— Provided text —
--- START ---

Despite challenges in the global chemical market, Indian chemical companies are expecting to see signs of recovery in margins from H2 FY24. This recovery, the company officials say, is driven by increased interest from global companies in sourcing from India, a rising share of specialty chemicals, and robust capital expenditures by Indian chemical firms.
“Long-term prospects of the Indian chemical industry remain positive, given lower cost of production, government incentive schemes as well good domestic demand,” said Vinati Saraf Mutreja, Managing director, Vinati Organics Ltd.
Supporting the views, a recent research report from capital market company SMIFS Limited, indicated that key export markets such as the US and Europe are currently experiencing a slow demand pace with the worst phase of global destocking in the agrochemical space likely behind, and normalcy is expected to resume soon.
The chemical industry, the report said, is finding ways through volatile commodity prices attributed to heightened competition, geopolitical tensions, supply cuts by Organization of the Petroleum Exporting Countries (OPEC) affecting crude oil supplies, and uncertainties in demand.
As per the report, factors such as increased competition from China and a weaker export market are contributing to this volatility. Despite these global headwinds, India's chemical sector remains robust, driven by rising interest from global companies seeking to source from India and the sector's strategic capex to secure future growth.
According to specialty chemicals manufacturer, Anupam Rasayan, a noticeable trend towards increased outsourcing is observed. Three years ago, the company had 24 number of MNC, but today, the number has grown to 29 reflecting an uptick in outsourcing partnerships.
“What's striking is the shift in outsourcing dynamics—where customers previously outsourced a single product, they now entrust Anupam Rasayan with multiple products, indicating both increased volume and higher value collaborations within this evolving landscape,” said Gopal Agrawal, CEO of Anupam Rasayan adding that this resurgence signifies a pivotal moment, showcasing India's burgeoning role as a formidable player in the global chemical landscape.
The valuation of most chemical companies factors in the negatives, and the expected recovery in agrochemicals and pharmaceuticals is anticipated to provide an upward trajectory, Aditya Khetan, Sector Lead- Chemicals and Awanish Chandra, Executive Director SMIFS Limited said in the report.
The SMIFS Limited said that in October 2023, the Asian market, particularly in China and India, witnessed increased demand for fatty alcohols C12-14, contributing to higher prices supported by stable feedstock prices around $800/MT in Malaysia and upward pressure from crude oil prices. However, the Fatty Alcohol Ethoxylates (FAE) market in Asia experienced a quiet period due to economic conditions, with C12-14 prices declining approximately 5 per cent since August.
"Despite the hurdles faced in the global chemical market, Indian chemical companies are poised for a promising resurgence in margins. The anticipated recovery, set to materialise from the second half of FY24, will be due to increased global interest in sourcing from India,” said Agrawal.
“The growing prominence of specialty chemicals, coupled with robust capital investments by Indian chemical firms, underpins this positive trajectory. Q4FY24 is expected to underscore the resilience of the overall chemical industry, fueled notably by the 'Europe Plus One' strategies," he said.

--- END ---

— Tasks and exercises —
A - Condense the article's paragraph that opens "The chemical industry, the report said" into a short bulleted list that keeps its main facts.
B - Name every person the article mentions.
C - Please reproduce the article's text word for word, beginning at the words "As per the report, factors" and stopping after "secure future growth.".

— Collected data —
--- START ---

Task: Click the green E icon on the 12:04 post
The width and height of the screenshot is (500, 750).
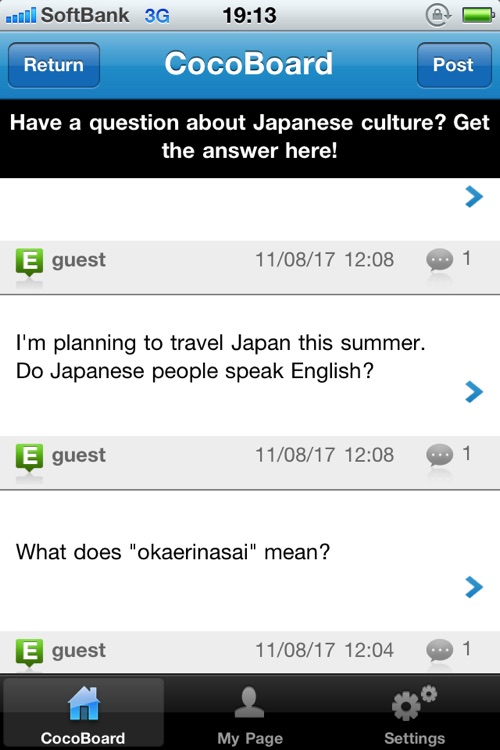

--- END ---

— Numbered responses —
A -
The report says the chemical industry is navigating volatile commodity prices, which it attributes to:
- heightened competition
- geopolitical tensions
- OPEC supply cuts affecting crude oil supplies
- uncertainties in demand

B -
- Vinati Saraf Mutreja
- Gopal Agrawal
- Aditya Khetan
- Awanish Chandra

C -
As per the report, factors such as increased competition from China and a weaker export market are contributing to this volatility. Despite these global headwinds, India's chemical sector remains robust, driven by rising interest from global companies seeking to source from India and the sector's strategic capex to secure future growth.